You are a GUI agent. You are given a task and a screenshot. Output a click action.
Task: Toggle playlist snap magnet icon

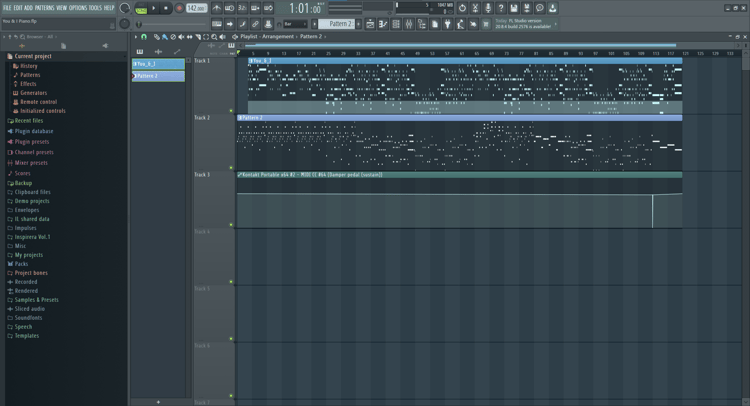coord(144,37)
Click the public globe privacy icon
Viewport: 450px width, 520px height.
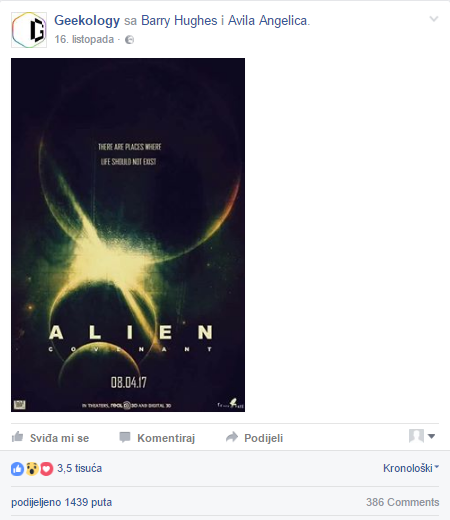click(129, 40)
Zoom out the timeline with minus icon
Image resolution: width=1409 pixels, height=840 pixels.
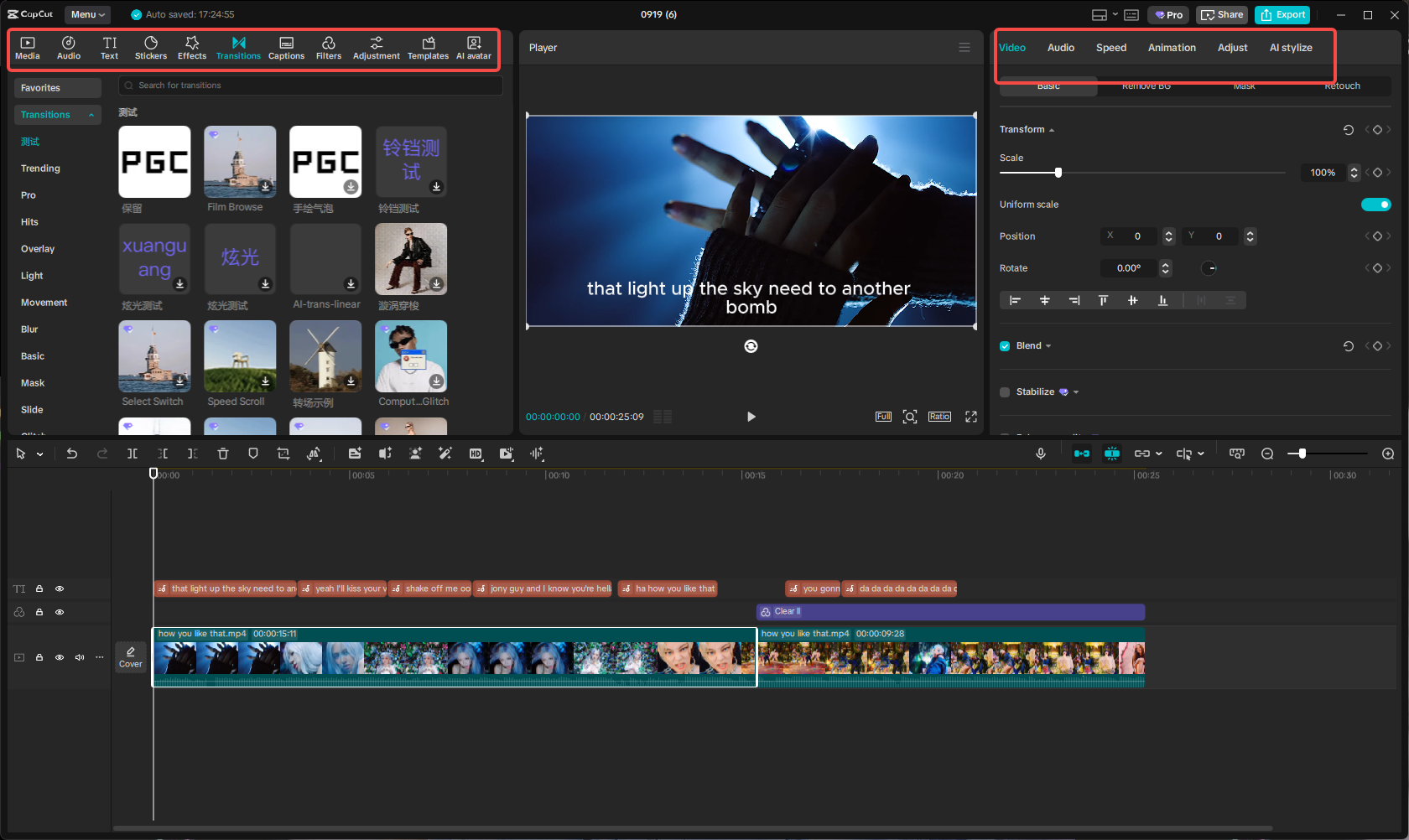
******
All entries are to be retyped exactly. Omit any embedded images.

You are a GUI agent. You are given a task and a screenshot. Output a click action.
Task: Toggle playlist snap magnet icon

coord(144,37)
Click the public globe privacy icon
Viewport: 450px width, 520px height.
click(129, 40)
Zoom out the timeline with minus icon
Image resolution: width=1409 pixels, height=840 pixels.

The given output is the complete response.